Nach Wahlsieg der AfD  

Buchautor wettert über Gera: "Das ist eine Loser-Stadt"

31.05.2019, 14:08 Uhr | lw, t-online.de

Wahlsieg der AfD – Buchautor Lochthofen wettert über Gera: "Eine Loser-Stadt" . Eine AfD-Wahlkampfveranstaltung in Gera: In der Stadt in Thüringen erreichte die rechte Partei knapp 29 Prozent. (Quelle: AP/dpa/Jens Meyer)

Eine AfD-Wahlkampfveranstaltung in Gera: In der Stadt in Thüringen erreichte die rechte Partei knapp 29 Prozent. (Quelle: Jens Meyer/AP/dpa)

Gera ist eine "Loser-Stadt" – meint Sergej Lochthofen. Der ehemalige Chef der "Thüringer Allgemeinen" sieht es als großen Misserfolg, dass die AfD dort so gut abgeschnitten hat. Mehrere Politiker reagieren auf seine Kritik. 

Die AfD hat bei den Kommunalwahlen in Ostdeutschland erfolgreich abgeschnitten – auch in Thüringen. Während die Grünen in der Hochschulstadt Gera auf 6,7 Prozent der Stimmen kommen, erhält die AfD knapp 29 Prozent und wird damit Wahlsieger. Der Buchautor und Journalist Sergej Lochthofen ist enttäuscht von diesem Wahlergebnis.

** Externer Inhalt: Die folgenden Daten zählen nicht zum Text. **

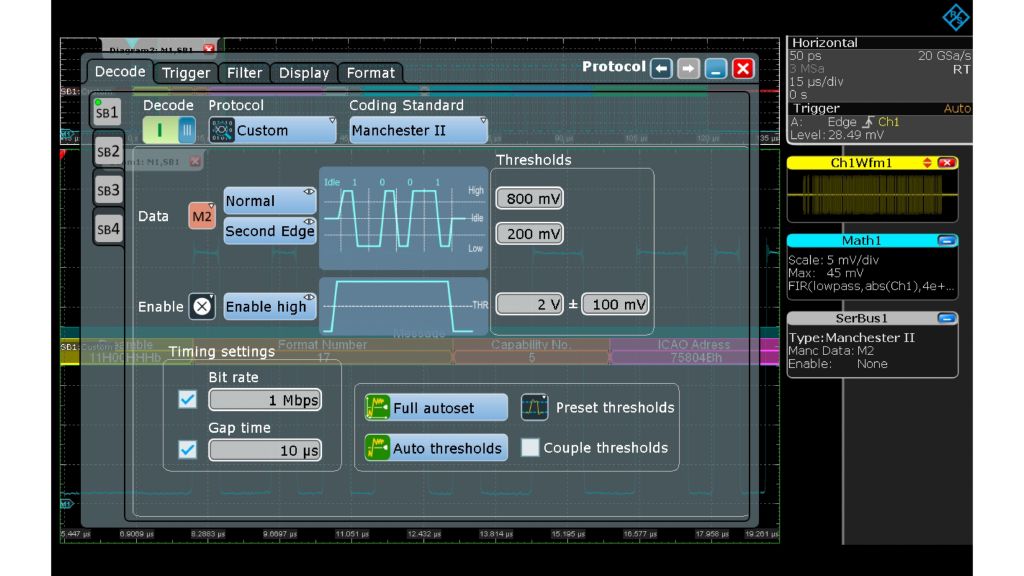
Task: Run Auto thresholds
Action: (377, 447)
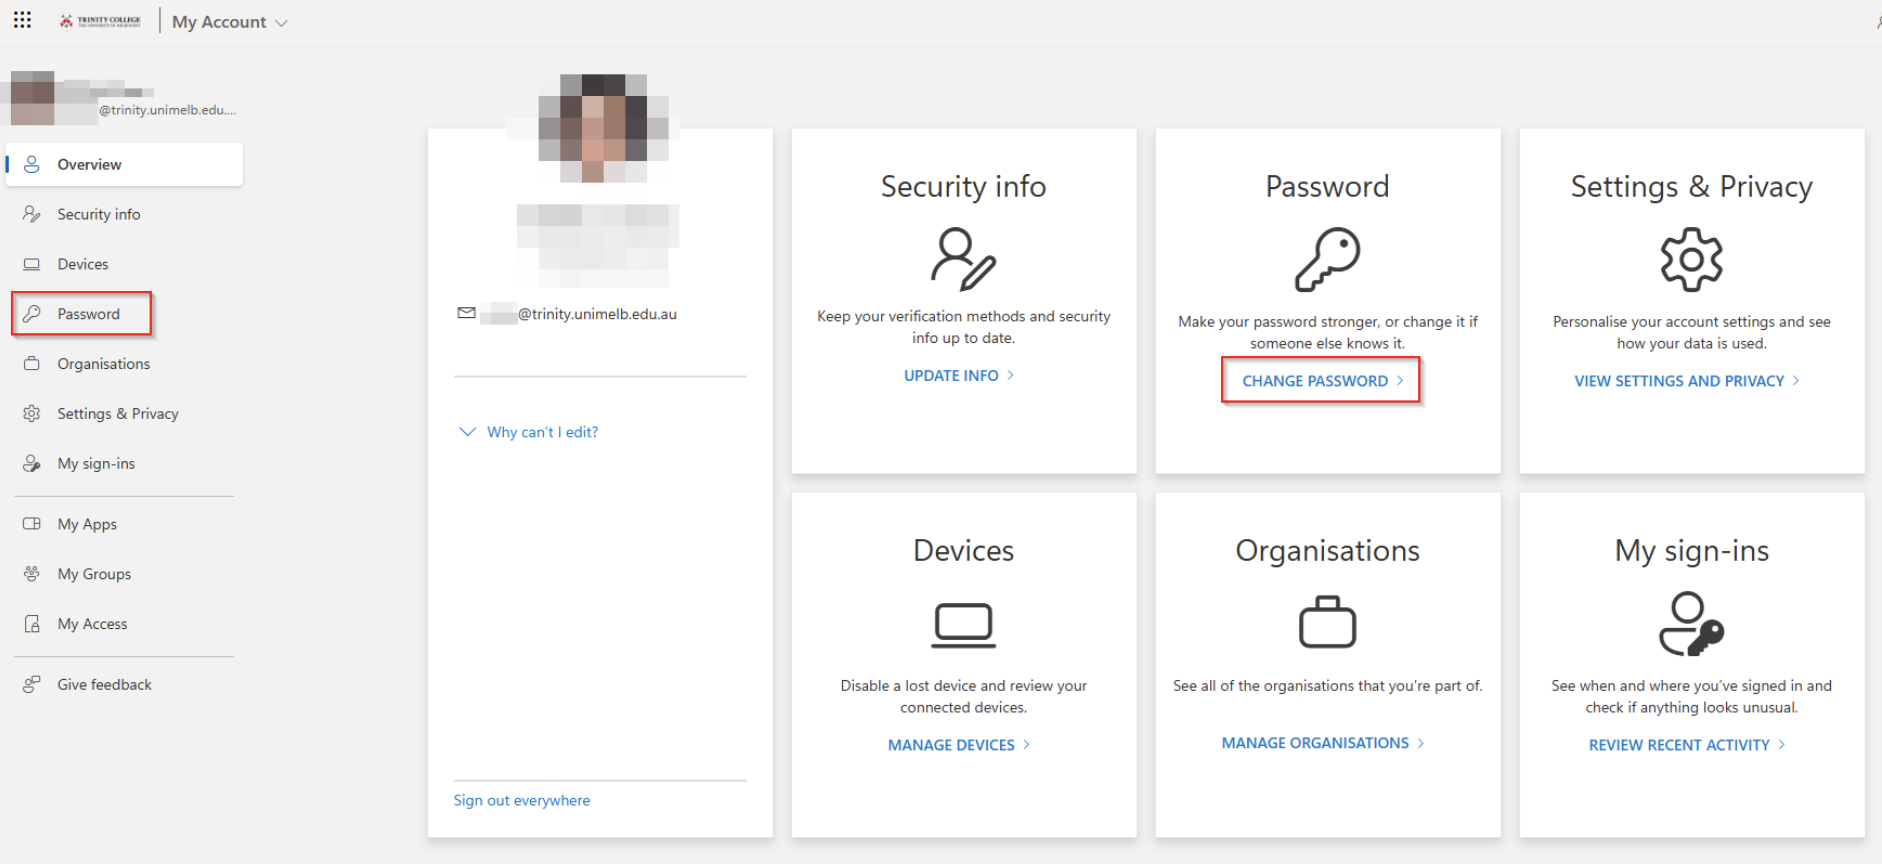Click the laptop icon in Devices card
Viewport: 1882px width, 864px height.
963,625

Einem Bericht von "Spiegel Online" zufolge fordert er von jungen Menschen: "Gehen Sie aus Gera weg!". Und er geht noch weiter: "Das ist eine Loser-Stadt." Der ehemalige Chefredakteur der "Thüringer Allgemeinen" ist der Meinung, Gera gehe unter. Damit löst er eine hitzige Debatte aus.

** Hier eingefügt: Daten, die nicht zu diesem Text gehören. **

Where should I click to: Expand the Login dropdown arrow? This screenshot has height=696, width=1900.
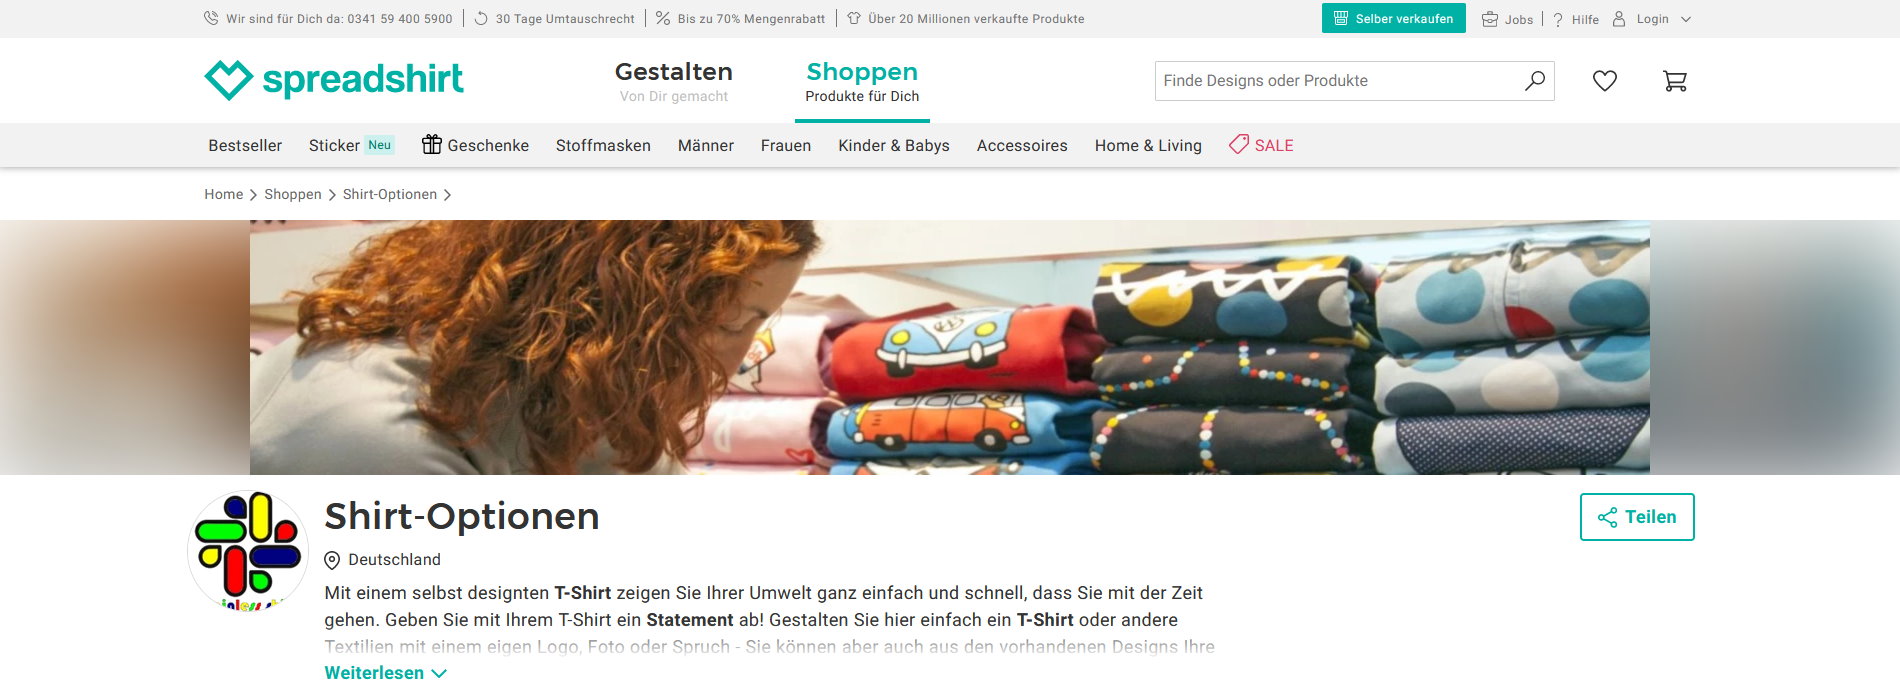(x=1686, y=19)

Sergej Lochthofen: Der Autor war 20 Jahre lang Chefredakteur der "Thüringer Allgemeinen".  (Quelle: imago images/Viadata)Sergej Lochthofen: Der Autor war 20 Jahre lang Chefredakteur der "Thüringer Allgemeinen". (Quelle: Viadata/imago images)

Reaktionen auf Lochthofen

Der parteilose Oberbürgermeister der Stadt, Julian Vonarb, reagierte auf Lochthofens Worte dem Bericht zufolge entrüstet. Er verteidigte Gera: Die Stadt sei "ganz und gar nicht trostlos" und viele Einwohner besäßen "ein hohes Maß an Heimatverbundenheit".

Auch die SPD-Bundestagsabgeordnete Elisabeth Kaiser setzt sich für ihre Heimatstadt ein: "Natürlich ist nicht alles perfekt, doch wo ist es das schon?", fragt sie in der "Thüringischen Landeszeitung". Sie halte Gera für eine "lebenswerte Stadt, in der viel passiert". 


Auch Wolfgang Tiefensee, SPD-Landeschef, stammt aus Gera. Er kann Lochthofens Reaktion auf das Wahlergebnis nicht nachvollziehen, heißt es bei "Spiegel Online": Es werde daran gearbeitet, die Stadt weiterzuentwickeln und lebenswerter zu machen. Lochthofen solle sich selbst ein Bild vor Ort machen. Die AfD stellt in Gera künftig 12 Stadträte.